**ACTION ITEM**
Exactly the lines from the one containing "Choose Database Backups from the menu" through the end of the listing below are required, restated word for word and without pictures.

**DATA**
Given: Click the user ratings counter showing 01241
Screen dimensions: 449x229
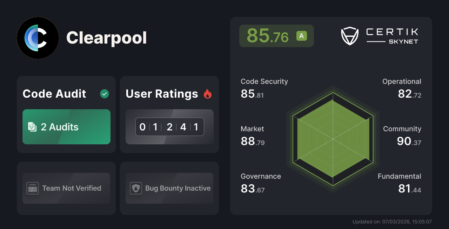Looking at the screenshot, I should (169, 127).
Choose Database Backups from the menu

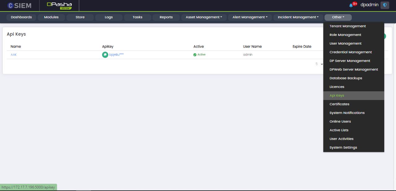point(346,78)
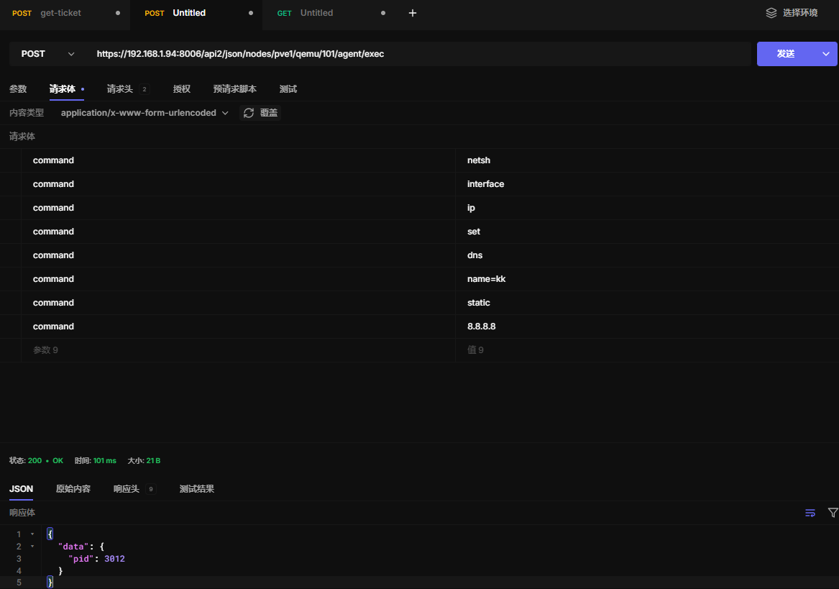Collapse the "data" object fold arrow
This screenshot has width=839, height=589.
tap(32, 547)
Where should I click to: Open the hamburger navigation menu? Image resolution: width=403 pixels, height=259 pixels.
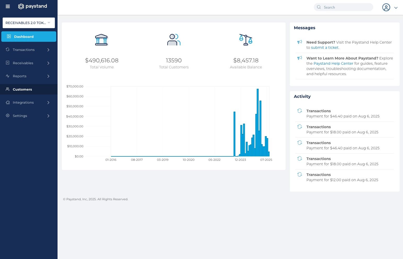[x=8, y=7]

**OUTPUT**
Choose Database Backups from the menu

point(346,78)
Collapse the "data" object fold arrow
This screenshot has width=839, height=589.
tap(32, 547)
Where should I click to: Open the hamburger navigation menu? Image resolution: width=403 pixels, height=259 pixels.
[x=8, y=7]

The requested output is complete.